AIM OF THE TASK.
Output every line below as it stands, dropping only the images.

SUPPLIED MATERIAL.
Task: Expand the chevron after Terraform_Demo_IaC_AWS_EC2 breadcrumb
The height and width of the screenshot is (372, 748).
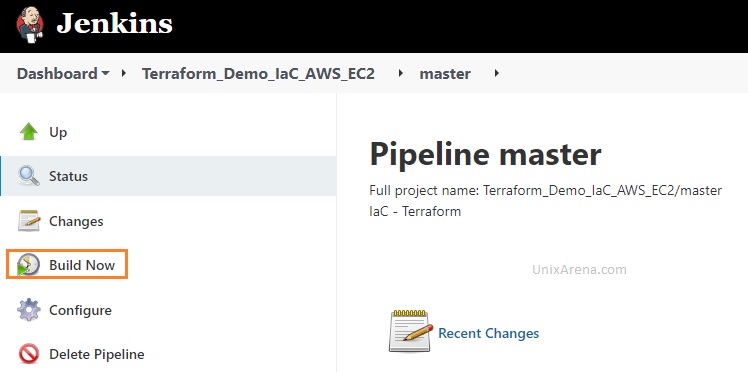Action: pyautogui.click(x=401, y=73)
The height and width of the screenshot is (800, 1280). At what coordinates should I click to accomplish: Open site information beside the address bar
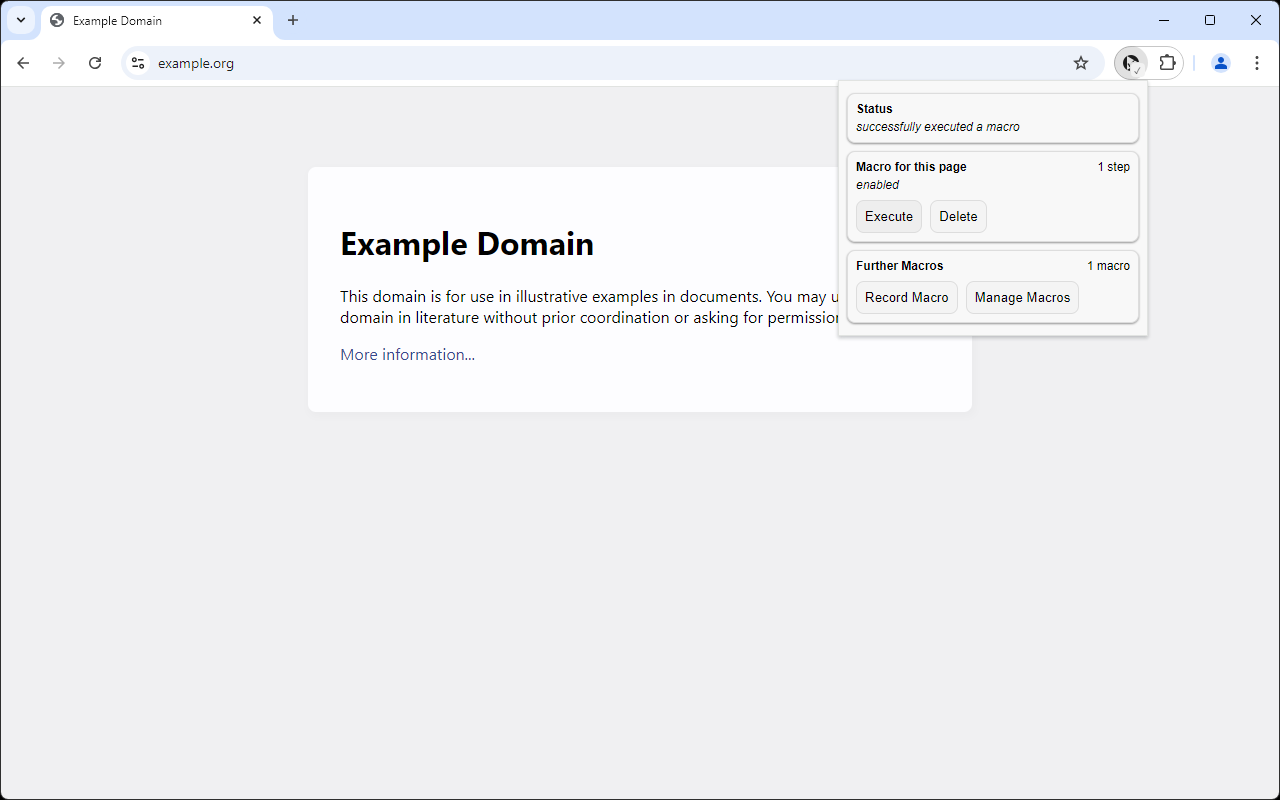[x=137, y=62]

TASK SOLUTION.
Task: Expand the chevron after Terraform_Demo_IaC_AWS_EC2 breadcrumb
The height and width of the screenshot is (372, 748).
Action: pyautogui.click(x=401, y=73)
The height and width of the screenshot is (800, 1280). At what coordinates should I click to accomplish: Open site information beside the address bar
[x=137, y=62]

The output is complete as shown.